The Nature Coast is an informal, unofficial region of the U.S. state of Florida. The broadest definition of the Nature Coast includes the eight counties which abut the Gulf of Mexico along the Big Bend Coast as defined by geologists. From west to east the counties are Wakulla, Jefferson, Taylor, Dixie, Levy, Citrus, Hernando, and Pasco. (The Big Bend Coast differs from the Big Bend region of Florida.) The name "Nature Coast" was originally devised as part of a marketing campaign to promote tourism in Levy, Citrus, Hernando, and parts of Marion and Pasco counties.

Many businesses and organizations incorporate "Nature Coast" in their names, but most of them do not explicitly define the region, or define a smaller region. For instance, the Nature Coast State Trail, which is officially designated as part of Florida’s Statewide System of Greenways and Trails is located in Dixie, Gilchrist and Levy counties. The Nature Coast Aquatic Preserve includes 800 sqmi of coastal water in Citrus, Hernando and Pasco counties. The Nature Coaster website covers only Citrus, Hernando, and Pasco counties.

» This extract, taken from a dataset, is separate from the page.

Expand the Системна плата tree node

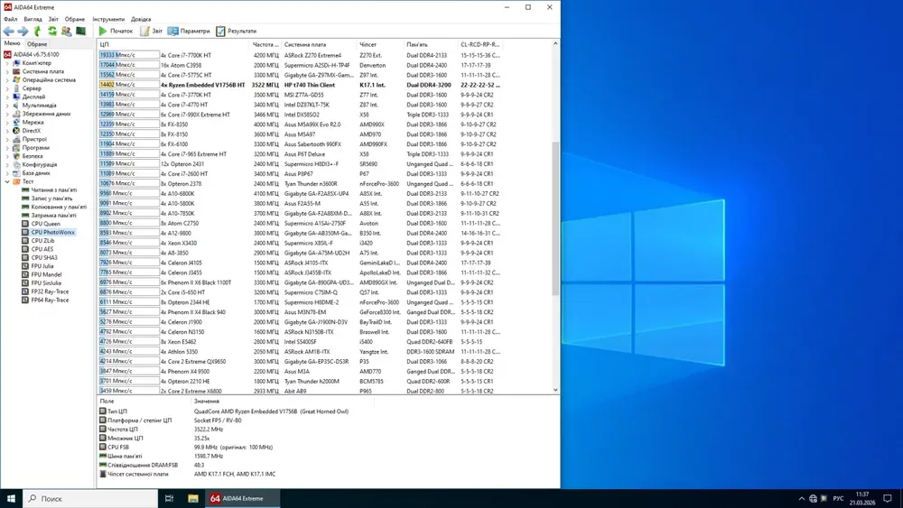tap(7, 71)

The lower southern end (Pasco, Hernando, and Citrus County) are often considered part of the Tampa Bay Area.

Activities common in this area include hunting, fishing, boating, bird watching and nature hiking. Snorkeling spots are found in the rivers along the Nature Coast. Diving and manatee tours are available, predominantly in areas such as Crystal River, Homosassa and Homosassa Springs. The Nature Coast is home to wildlife including deer, wild pigs, roseate spoonbills, alligators, raccoons, opossums, snakes, great blue herons, egrets, turtles and at least 19 endangered species.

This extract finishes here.